Potential Graduate Students
We are always looking for bright, enthusiastic, and ecology minded students to join our lab. The Ecology and Evolution group conducts admissions, qualifying exams, etc. separately from the cellular and molecular group side, although the department is well-integrated across all other aspects. Because ecology and evolution is a small group, we look for students who can bring something to the group.
Typically, an ecology and evolution student takes five to six years to complete the Ph.D. Ecology and evolution students take two years of course work and must pass a comprehensive exam (in the second year) and a prelim exam (late in the second year or early in the third year). First year students are supported by a Department which allows students to jump right into research without having to teach. Thereafter, support comes from a combination of teaching assistantships, training grants, and fellowship support from individual faculty research grants; the latter two sources typically provide support beyond the fifth year. Students are also encouraged to apply for outside support sources such as the NSF Graduate Research Fellowship and EPA STAR fellowships, among others. The ecology and evolution faculty play an active role in assisting students with these applications and the group has been quite successful in obtaining such outside fellowships.

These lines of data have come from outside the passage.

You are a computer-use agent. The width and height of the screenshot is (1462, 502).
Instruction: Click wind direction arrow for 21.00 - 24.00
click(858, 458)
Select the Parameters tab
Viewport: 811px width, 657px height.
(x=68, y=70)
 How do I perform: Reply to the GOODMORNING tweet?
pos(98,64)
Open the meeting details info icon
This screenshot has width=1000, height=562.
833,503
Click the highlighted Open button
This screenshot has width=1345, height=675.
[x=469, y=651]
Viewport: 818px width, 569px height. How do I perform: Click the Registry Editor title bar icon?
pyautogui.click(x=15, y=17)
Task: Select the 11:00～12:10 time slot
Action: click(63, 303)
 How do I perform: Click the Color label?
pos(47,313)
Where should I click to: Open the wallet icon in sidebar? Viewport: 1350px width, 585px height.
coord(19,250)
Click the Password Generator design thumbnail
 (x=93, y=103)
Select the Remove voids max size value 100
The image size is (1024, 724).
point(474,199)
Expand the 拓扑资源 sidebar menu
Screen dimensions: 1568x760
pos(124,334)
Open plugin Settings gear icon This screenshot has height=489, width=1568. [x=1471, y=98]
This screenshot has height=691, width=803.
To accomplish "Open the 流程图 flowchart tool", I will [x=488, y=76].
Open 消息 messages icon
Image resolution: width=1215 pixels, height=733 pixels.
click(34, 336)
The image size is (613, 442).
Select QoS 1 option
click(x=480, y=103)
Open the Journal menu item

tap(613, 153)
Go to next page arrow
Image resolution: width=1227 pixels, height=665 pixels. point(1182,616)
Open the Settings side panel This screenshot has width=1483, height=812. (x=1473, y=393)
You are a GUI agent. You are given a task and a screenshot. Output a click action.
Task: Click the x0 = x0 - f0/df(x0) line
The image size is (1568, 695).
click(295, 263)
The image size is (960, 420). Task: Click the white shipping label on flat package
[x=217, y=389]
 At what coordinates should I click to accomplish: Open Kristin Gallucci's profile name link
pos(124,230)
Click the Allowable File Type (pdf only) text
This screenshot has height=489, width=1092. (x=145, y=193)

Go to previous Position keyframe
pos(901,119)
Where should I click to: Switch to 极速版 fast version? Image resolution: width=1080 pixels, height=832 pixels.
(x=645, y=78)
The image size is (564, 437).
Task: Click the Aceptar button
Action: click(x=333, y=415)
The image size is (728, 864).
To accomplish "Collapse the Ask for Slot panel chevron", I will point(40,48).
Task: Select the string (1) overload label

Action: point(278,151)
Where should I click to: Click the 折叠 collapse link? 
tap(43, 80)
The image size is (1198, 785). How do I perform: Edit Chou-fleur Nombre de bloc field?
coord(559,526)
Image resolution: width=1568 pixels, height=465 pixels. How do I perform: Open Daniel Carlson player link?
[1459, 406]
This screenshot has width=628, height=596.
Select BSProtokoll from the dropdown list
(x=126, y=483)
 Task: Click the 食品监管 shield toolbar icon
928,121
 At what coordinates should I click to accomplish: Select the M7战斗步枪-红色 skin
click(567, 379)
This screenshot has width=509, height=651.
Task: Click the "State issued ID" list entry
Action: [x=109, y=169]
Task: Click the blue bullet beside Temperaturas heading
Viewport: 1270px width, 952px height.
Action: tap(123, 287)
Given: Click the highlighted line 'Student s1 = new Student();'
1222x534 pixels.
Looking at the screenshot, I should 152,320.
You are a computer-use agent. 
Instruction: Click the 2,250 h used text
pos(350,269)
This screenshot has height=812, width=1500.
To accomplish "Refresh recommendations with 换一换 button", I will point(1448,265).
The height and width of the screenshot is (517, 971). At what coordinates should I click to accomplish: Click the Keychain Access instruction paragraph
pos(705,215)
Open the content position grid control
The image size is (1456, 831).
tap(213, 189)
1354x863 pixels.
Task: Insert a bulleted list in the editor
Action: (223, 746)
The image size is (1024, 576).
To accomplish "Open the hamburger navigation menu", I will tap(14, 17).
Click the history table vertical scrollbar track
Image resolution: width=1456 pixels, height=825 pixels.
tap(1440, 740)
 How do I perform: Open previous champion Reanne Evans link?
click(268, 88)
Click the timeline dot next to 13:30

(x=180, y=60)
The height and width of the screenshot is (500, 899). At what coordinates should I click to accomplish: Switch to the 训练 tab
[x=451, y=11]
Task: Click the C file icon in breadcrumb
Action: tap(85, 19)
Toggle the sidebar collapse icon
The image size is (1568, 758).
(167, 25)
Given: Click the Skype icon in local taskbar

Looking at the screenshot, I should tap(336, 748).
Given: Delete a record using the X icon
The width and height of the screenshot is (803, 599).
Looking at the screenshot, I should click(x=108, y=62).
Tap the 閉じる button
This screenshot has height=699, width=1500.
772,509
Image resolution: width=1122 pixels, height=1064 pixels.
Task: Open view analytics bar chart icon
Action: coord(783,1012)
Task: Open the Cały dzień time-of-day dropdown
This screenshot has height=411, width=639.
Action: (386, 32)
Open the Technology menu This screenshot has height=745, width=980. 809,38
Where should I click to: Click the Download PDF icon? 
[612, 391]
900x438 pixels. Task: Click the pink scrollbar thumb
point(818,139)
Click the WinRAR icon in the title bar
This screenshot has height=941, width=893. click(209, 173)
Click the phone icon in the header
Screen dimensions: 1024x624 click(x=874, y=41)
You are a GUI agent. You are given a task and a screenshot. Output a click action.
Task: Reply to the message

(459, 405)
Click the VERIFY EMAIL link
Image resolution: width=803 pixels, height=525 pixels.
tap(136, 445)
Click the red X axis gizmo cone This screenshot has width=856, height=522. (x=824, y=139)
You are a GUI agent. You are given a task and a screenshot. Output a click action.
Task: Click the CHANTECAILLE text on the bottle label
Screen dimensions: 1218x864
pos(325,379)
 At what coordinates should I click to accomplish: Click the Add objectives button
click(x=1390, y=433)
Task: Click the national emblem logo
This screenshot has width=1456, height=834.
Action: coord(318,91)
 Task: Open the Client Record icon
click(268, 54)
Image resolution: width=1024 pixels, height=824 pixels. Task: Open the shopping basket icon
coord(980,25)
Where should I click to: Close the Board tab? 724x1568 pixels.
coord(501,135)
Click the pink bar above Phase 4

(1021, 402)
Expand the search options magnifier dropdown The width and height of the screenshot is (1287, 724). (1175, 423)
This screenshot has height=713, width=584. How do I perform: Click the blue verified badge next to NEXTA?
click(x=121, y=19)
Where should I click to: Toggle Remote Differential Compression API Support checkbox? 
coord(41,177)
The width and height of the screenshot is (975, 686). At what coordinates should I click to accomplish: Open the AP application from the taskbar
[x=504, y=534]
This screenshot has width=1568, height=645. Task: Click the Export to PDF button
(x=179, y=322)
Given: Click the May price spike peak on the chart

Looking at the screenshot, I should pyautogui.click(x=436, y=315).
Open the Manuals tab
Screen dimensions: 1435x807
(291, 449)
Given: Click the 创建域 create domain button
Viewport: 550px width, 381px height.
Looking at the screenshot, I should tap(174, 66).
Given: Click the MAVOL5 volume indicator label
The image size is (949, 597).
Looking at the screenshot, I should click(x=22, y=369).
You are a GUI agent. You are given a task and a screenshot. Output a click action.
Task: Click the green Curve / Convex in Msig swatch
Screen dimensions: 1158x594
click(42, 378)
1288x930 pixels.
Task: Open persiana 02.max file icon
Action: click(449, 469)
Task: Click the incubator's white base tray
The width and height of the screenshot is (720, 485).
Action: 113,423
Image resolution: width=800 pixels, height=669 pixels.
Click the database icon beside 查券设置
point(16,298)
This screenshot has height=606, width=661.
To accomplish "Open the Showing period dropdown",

Typically completed applications must be received in early December. Before the New Year, the ecology and evolution group sits down and decides whom to interview. The number of interviewees depends on the number of available slots and the quality of the applicant pool. The department runs the interviews over a weekend, usually in early February. We try to balance offers across the faculty but we are all very committed to taking the very best students regardless of their interests and "openings" in particular labs.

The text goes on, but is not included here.